Quando tornai in albergo, ero esausto e quasi distrutto. Disegnai una pubblicità  contro Praga per il New York Times, sapendo che non avrei mai potuto permettermi di pubblicarla, ma ottenendo una piccolissima vittoria a livello di idee. La misura di una vittoria è quasi sempre inversamente proporzionale alla sensazione di trionfo.

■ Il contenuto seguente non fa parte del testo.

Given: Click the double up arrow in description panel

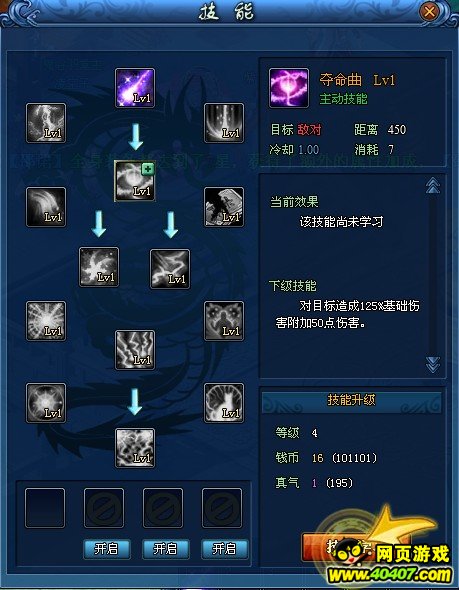Looking at the screenshot, I should click(433, 186).
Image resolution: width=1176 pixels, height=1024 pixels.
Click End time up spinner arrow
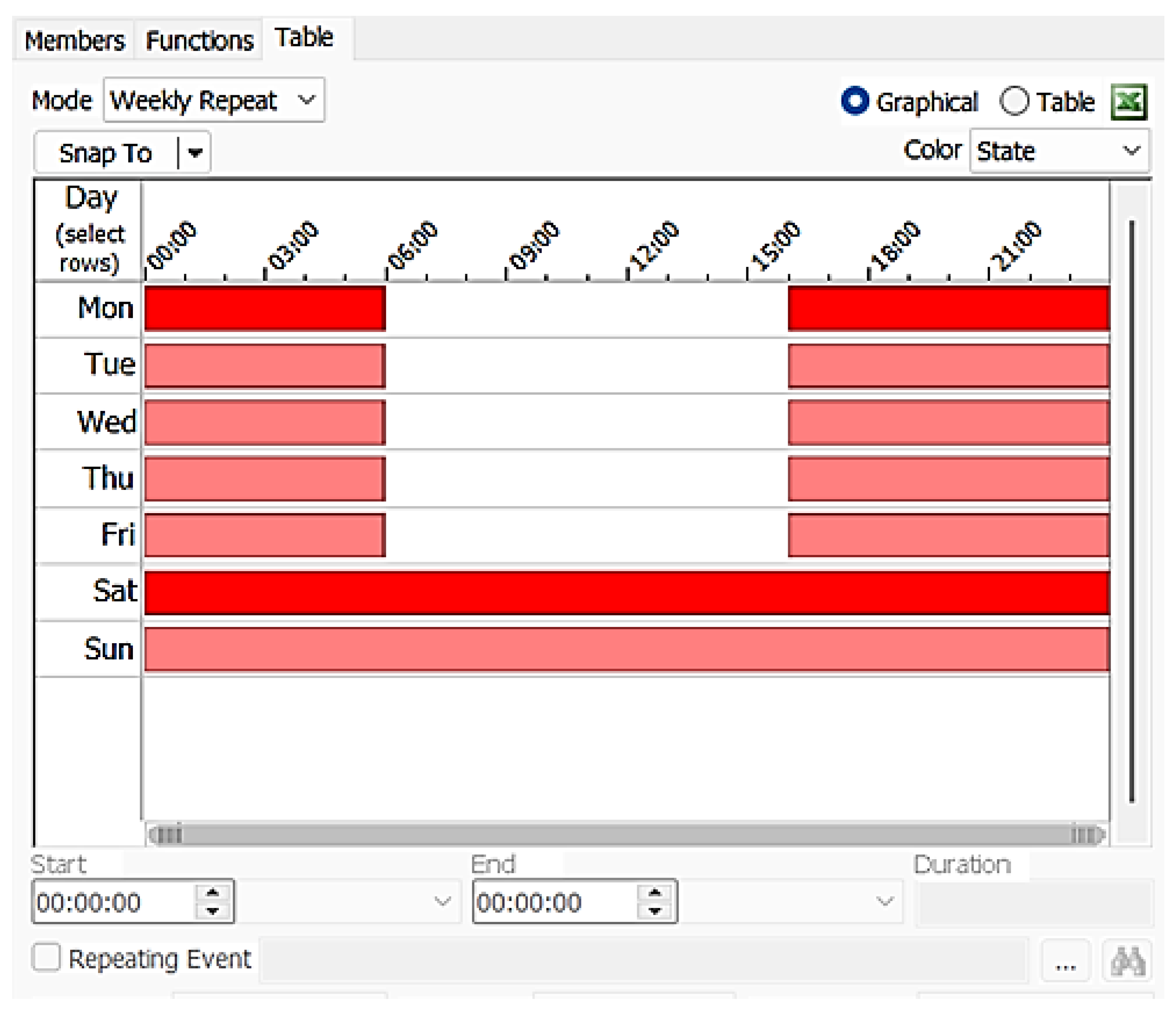[654, 893]
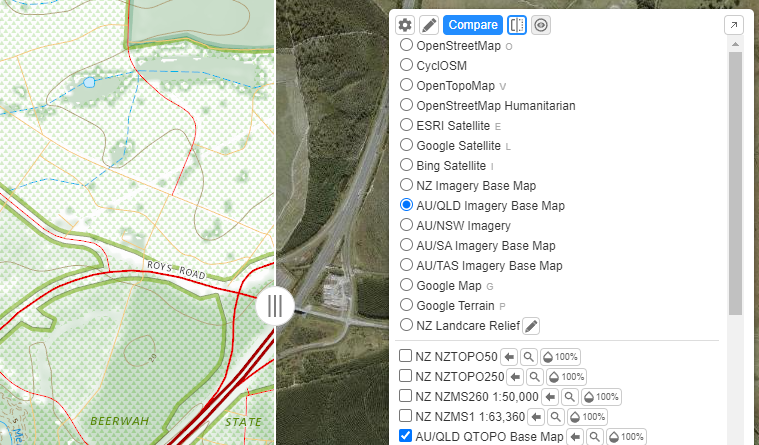759x445 pixels.
Task: Uncheck the AU/QLD QTOPO Base Map overlay
Action: pos(406,437)
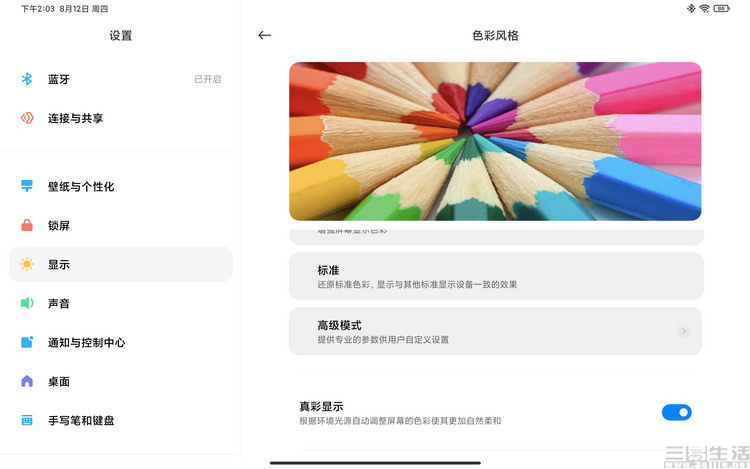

Nel letto a dimensione stanza della stanza a dimensione letto, al bagliore intermittente dell’unica lampadina, decisi di controllare la posta un’ultima volta. Non potevo tollerare il pensiero che lei-con-l’innominabile-nome si fosse magari fatta sentire, avesse sporto una mano digitale verso il mio cuore battuto ma battente, avesse scritto: «Scusa se mi ci è voluto tanto a risponderti. Giornata folle, te la racconto dopo. Non mi crederai, e invece sì. Mi crederai perché sei tu. Qui stiamo chiudendo bottega, e mi piacerebbe tanto accettare quella cena e quella fantasia masturbatoria narcisistica, se ancora ti va. Ho sentito che odi la mia città  adottiva. Ho sentito che non ti piace il mio nome. È che hai pensato a voce molto alta. Credi che io ti consideri un seccatore, invece per me sei eccezionale. Ho sentito che facevi incubi sullo tsunami. Ho sentito che hai il tunnel carpale dell’anima: ogni cosa leggera ti pare pesante. Ho sentito che hai sentito tuo padre dire a tua madre: “È un peccato che ci siamo trovati, io e te”, ma è stato trent’anni fa. La memoria è lunga, Ruben, ma la vita è breve, ma l’esperienza è infinita. Sono così felice che sei venuto. Non c’è niente di meno magico dei giorni. Non capita mai niente. Ma sei capitato tu. Sei capitato a me. Avresti potuto fermarti alla tua richiesta, ma non l’hai fatto. Saresti potuto rimanere intrappolato sotto il ghiaccio della tua timidezza, ma non è stato così. Non è meraviglioso che per quanto della nostra vita terrena sia già  dietro le nostre spalle, continuiamo a credere che l’incredibile non solo sia possibile ma inevitabile? Accadrà . Accadrà . Solo, non a noi. Ho vissuto la vita più noiosa nella storia dell’umanità . Sono stata seduta con le mani in mano e il cuore in un pugno. Non credo in nulla da anni, ma non ho mai smesso di credere nell’importanza di credere. Accadrà … Accadrà …. E avevo ragione a essere tanto stupida. Avevo ragione ad alzarmi ogni mattina. Avevo ragione a temere che sarei morta senza mai esser vista per intero da nessuno, ma avevo torto a nascondermi dietro quella paura, ma ragione a svegliarmi ogni mattina con queste parole sulle labbra: Accadrà . Anche se non a me, accadrà . Avevo ragione perché sei arrivato tu. Tu sei arrivato da me. E tu sei perfetto, amore mio. Tu sei la cosa ideale».